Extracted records

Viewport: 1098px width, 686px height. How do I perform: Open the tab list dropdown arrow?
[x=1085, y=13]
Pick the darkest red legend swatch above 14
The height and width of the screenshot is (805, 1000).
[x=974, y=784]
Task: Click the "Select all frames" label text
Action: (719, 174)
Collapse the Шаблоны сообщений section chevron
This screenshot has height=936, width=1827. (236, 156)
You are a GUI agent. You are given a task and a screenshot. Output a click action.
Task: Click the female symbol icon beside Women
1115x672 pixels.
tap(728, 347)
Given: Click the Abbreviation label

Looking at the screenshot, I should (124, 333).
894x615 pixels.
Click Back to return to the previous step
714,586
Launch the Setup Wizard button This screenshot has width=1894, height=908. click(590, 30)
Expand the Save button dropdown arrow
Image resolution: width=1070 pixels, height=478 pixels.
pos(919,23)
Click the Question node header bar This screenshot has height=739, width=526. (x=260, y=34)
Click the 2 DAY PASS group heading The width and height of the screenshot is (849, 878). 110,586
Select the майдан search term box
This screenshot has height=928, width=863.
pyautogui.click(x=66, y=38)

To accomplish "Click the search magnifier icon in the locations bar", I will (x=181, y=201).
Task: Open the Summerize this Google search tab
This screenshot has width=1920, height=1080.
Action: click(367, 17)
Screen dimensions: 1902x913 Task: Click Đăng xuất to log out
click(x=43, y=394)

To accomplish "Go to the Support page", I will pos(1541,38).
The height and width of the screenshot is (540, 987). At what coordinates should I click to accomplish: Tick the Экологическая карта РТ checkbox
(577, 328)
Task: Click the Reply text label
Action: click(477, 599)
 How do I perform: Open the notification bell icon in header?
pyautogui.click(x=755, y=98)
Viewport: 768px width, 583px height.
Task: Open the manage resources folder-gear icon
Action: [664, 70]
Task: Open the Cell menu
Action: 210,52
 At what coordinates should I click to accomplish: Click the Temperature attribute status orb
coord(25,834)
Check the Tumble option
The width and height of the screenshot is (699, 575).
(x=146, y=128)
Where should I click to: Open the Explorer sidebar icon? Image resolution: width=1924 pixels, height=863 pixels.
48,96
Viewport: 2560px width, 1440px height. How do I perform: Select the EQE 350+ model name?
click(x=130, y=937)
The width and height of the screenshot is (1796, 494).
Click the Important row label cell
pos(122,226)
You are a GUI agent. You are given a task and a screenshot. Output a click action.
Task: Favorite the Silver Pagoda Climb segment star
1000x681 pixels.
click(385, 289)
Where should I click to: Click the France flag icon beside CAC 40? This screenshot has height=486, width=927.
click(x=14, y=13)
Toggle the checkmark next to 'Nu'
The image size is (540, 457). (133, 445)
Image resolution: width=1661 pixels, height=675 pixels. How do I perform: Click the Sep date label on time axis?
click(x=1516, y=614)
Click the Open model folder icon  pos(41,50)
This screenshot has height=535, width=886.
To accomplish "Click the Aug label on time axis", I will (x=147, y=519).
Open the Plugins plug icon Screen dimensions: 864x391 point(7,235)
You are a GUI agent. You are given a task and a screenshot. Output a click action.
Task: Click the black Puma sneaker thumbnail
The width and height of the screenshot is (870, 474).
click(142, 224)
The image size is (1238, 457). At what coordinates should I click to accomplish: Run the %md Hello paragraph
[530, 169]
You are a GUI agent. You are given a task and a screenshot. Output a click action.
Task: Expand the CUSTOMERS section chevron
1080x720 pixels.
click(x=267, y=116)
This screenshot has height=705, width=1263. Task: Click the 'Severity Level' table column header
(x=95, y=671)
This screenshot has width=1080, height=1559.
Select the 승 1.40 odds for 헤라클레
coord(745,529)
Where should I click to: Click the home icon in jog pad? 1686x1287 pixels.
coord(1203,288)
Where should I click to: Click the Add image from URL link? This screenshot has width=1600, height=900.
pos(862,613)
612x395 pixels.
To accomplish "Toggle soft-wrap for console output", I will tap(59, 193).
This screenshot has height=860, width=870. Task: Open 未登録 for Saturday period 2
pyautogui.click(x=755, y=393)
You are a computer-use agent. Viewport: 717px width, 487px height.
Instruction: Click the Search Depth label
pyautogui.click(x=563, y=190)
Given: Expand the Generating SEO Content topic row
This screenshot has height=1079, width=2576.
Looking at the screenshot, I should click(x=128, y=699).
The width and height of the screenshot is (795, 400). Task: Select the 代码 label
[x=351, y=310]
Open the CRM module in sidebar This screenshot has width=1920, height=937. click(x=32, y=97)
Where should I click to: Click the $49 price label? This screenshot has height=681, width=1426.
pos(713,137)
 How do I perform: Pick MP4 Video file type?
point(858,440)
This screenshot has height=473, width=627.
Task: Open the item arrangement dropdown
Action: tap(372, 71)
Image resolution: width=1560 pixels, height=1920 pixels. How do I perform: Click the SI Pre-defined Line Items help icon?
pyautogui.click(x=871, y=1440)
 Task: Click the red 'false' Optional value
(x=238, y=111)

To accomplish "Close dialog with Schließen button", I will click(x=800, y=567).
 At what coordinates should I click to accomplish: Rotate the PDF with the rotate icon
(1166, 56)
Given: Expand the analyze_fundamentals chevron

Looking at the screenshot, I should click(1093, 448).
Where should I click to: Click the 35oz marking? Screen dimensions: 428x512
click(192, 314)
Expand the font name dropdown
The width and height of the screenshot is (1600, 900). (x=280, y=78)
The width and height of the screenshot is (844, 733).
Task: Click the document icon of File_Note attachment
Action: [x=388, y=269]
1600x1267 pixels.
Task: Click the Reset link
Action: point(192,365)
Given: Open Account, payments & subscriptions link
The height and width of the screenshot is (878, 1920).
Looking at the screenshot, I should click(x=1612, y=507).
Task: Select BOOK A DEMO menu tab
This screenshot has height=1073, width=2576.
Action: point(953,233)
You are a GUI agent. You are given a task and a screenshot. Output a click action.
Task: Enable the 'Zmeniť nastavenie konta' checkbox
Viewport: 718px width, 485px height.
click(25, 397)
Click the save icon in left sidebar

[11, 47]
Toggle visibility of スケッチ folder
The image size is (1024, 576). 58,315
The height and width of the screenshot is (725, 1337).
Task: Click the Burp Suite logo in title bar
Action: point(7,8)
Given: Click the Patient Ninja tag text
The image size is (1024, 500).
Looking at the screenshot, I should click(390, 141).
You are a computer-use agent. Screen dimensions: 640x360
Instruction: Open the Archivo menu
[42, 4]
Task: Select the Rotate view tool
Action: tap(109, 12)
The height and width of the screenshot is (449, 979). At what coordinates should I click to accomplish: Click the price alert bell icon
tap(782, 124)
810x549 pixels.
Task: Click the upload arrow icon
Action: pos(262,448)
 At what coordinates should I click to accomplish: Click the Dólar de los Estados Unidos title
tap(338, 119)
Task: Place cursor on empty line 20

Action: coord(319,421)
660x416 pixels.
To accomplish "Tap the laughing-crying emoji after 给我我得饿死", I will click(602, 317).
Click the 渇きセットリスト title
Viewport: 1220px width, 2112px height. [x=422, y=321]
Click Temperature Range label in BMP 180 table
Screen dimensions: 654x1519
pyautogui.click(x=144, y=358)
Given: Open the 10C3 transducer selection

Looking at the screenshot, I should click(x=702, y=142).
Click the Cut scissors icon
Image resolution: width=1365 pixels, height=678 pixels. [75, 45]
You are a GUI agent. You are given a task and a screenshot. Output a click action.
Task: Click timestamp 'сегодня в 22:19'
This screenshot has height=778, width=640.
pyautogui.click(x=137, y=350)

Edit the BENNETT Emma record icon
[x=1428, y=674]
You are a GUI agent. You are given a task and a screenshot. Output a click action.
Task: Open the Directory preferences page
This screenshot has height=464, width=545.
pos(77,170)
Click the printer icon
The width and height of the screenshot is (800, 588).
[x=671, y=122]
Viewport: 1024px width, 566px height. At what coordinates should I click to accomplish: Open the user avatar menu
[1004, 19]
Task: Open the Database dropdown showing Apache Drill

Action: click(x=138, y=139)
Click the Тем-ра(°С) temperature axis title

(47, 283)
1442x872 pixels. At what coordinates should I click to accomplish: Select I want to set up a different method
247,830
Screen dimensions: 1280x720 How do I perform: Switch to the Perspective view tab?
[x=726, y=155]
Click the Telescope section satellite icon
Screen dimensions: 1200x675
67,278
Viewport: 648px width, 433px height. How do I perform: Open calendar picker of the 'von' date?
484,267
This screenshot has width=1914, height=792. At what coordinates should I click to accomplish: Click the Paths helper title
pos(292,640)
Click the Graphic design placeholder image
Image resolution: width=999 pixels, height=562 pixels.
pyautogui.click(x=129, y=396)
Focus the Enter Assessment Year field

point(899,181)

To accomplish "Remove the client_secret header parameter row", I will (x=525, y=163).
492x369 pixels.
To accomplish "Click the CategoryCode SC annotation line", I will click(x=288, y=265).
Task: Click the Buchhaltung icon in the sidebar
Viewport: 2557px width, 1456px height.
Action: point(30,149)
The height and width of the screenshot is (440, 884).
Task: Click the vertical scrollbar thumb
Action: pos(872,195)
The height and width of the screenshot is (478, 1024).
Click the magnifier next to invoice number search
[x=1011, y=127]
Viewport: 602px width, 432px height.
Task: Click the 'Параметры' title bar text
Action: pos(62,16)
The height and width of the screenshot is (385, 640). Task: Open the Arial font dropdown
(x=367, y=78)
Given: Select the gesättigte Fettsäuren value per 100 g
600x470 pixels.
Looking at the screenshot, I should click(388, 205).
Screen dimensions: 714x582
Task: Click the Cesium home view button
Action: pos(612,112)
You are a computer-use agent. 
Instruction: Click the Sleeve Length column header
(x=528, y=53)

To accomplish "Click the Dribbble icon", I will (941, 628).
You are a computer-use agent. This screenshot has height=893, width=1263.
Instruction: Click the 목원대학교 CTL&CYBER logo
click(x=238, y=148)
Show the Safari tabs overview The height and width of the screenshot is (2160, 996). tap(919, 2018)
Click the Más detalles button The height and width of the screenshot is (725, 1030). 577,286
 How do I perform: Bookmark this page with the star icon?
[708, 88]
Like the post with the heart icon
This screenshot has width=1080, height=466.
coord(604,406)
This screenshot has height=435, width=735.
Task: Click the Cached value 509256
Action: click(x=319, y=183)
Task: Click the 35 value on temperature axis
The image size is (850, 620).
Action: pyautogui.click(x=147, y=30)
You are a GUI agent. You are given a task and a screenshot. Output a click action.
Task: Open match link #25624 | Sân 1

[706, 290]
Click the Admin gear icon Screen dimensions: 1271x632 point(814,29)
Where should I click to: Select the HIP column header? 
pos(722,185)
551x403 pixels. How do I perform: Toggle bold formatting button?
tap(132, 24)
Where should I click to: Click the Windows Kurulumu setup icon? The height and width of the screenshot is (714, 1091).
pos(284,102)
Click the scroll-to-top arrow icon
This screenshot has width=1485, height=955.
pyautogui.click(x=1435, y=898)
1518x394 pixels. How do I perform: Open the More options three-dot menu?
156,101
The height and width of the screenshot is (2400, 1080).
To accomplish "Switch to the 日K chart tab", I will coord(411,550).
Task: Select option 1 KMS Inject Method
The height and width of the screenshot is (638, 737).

#### [Activity]
All lines above that include the word "computer" should be located and copied.

#### [Task result]
You are a computer-use agent. Viewport: 717px width, 487px height.
You are a computer-use agent. Screen dimensions: 640x360
You are a computer-use agent. 
You are a computer-use agent. This screenshot has height=893, width=1263.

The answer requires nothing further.